Maia listened to his voice as she crossed the remaining steps to the waymarker. Like the others, its face was nearly worn away. As she reached out to touch it, something heavy in the woods made the trees shudder and drew their attention. Limbs snapped and crashed, and a heavy cough and snuffling sound boomed in the stillness. Maia froze, staring at the spot behind them. Her eyes widened with fear. She noticed mist descending from the branches above.

“Captain!
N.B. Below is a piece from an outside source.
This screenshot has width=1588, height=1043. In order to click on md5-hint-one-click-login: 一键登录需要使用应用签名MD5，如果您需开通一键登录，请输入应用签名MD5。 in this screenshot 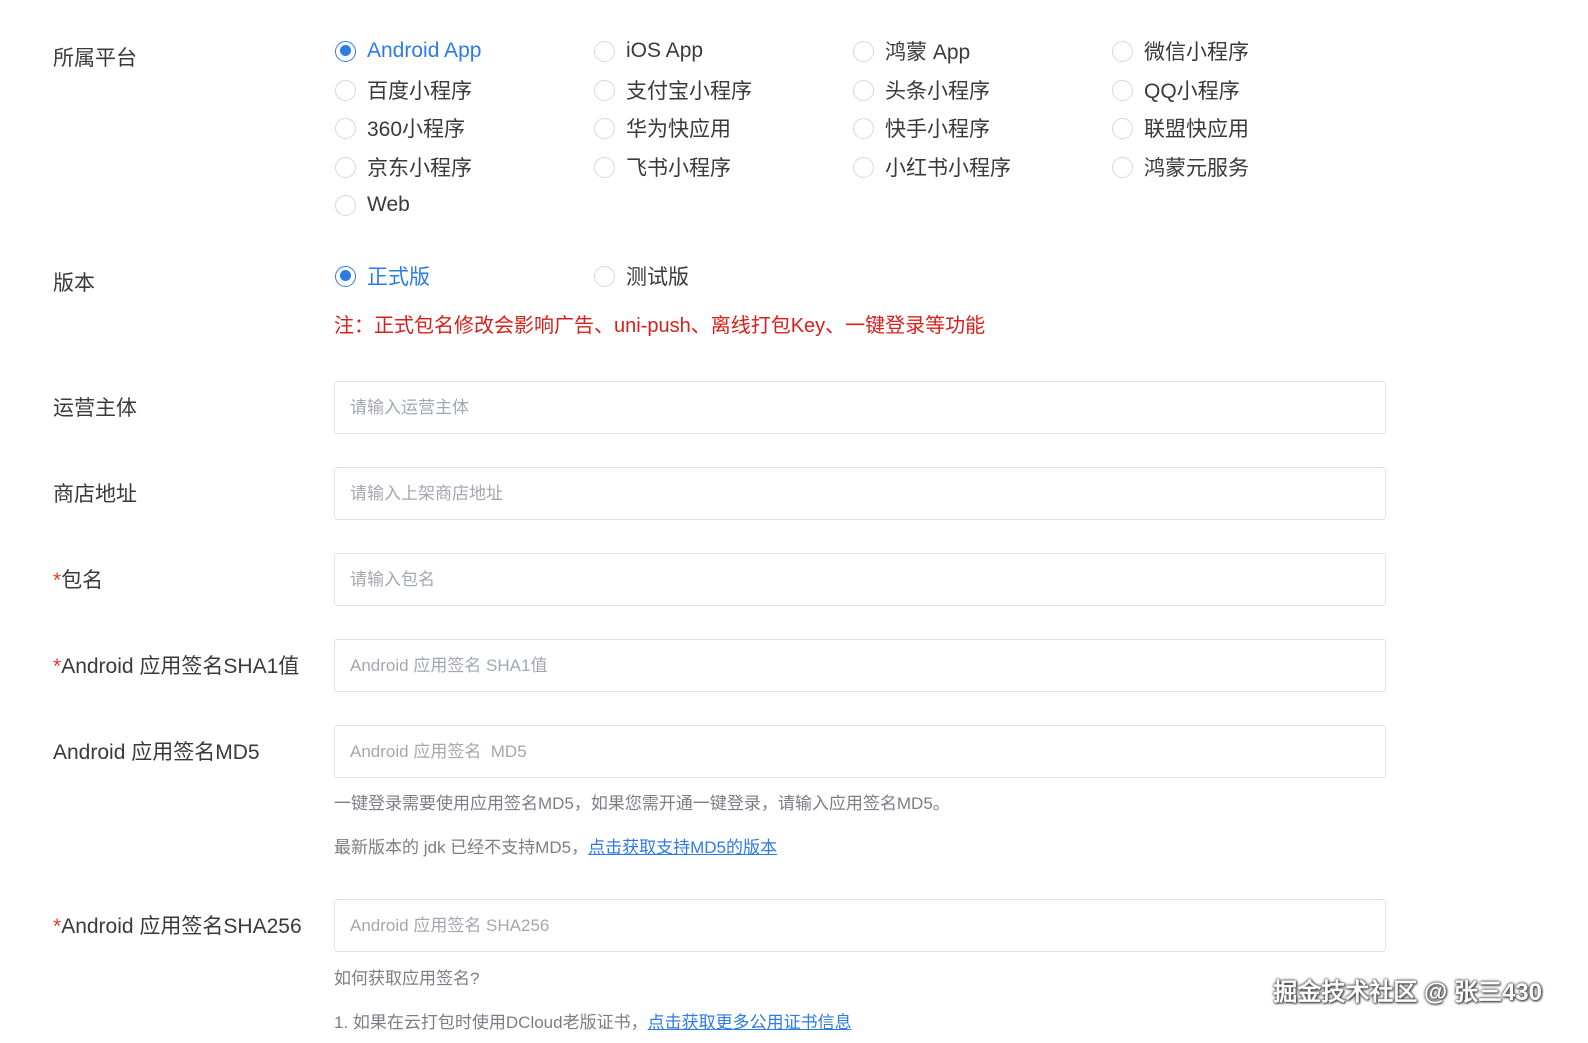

Over there!”

A blur of gray hide and claws smashed through the woods, bigger around than an oak tree and taller than two horses. One of the beast’s paws slammed into Kent, sending him sailing into a tree with a sickening sound. The thing let out a roar before snatching up the man’s body with hooked claws and disappearing back into the woodlands. The mist continued to thicken around them, blurring their vision and closing in like crushing walls.

Rawlt sounded desperate. “Verrick! Take that flank! Hsop! You go that way. I got the middle. Adler? Where are you, man? Adler!” The soldier was nowhere to be seen. “Kishion! Get over there. You go around behind it if you can. A Fear Liath, I think. I want everyone—”
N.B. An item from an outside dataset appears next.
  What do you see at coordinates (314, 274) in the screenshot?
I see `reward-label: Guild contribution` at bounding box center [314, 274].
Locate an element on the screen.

The instructions were useless. The thing bounded from the woods and fog again without even a growl and came up on Rawlt like a charging bull. Maia screamed as the captain took a blow to the chest that flung him halfway across the field of the dead. The kishion was like a blur himself, two knives in his hands as he slipped up to the creature and stabbed beneath its hairy limbs. Hsop struck at its flank, hacking at it with his sword to no effect. An angry bark came from the beast, and it rounded on Hsop and trampled him. Maia thought she would faint at the sounds it made doing so. Rawlt struggled to his feet, his face full of blood, and tried to find his fallen sword. The stench of the creature filled the air. Maia’s mind went blank with sheer terror.

“Kill it! Get it off Hsop!” Verrick shouted, stabbing at its other flank. The creature was incredibly strong and cunning. It took the sword thrusts and barked, whipping its huge limbs around and staggering them. Nothing seemed to injure it. As if suffering a mere annoyance, the beast grabbed Verrick and bit down on his side with huge yellow teeth. The kishion stabbed at it again and again before he was struck by a whipping paw and tossed to the earth.

Maia knew the battle would only last for a few more seconds before they were all dead and it came for her. The kystrel needed little more than that thought to act on its own. The magic of the Medium surged up within her, bringing her to her feet. It struck the beast with a blast of fear and made the wind howl through the trees, driving away the mist. Shafts of sunlight slanted into the grove, exposing the creature’s pale gray fur. Thunder crackled overhead as Maia unleashed the kystrel’s power again. The pendant could not resist her thoughts . . . and her fear . . . as she focused them on the hulking monster. Four short barks came out of its gnarled snout and it fled back into the thick woodlands.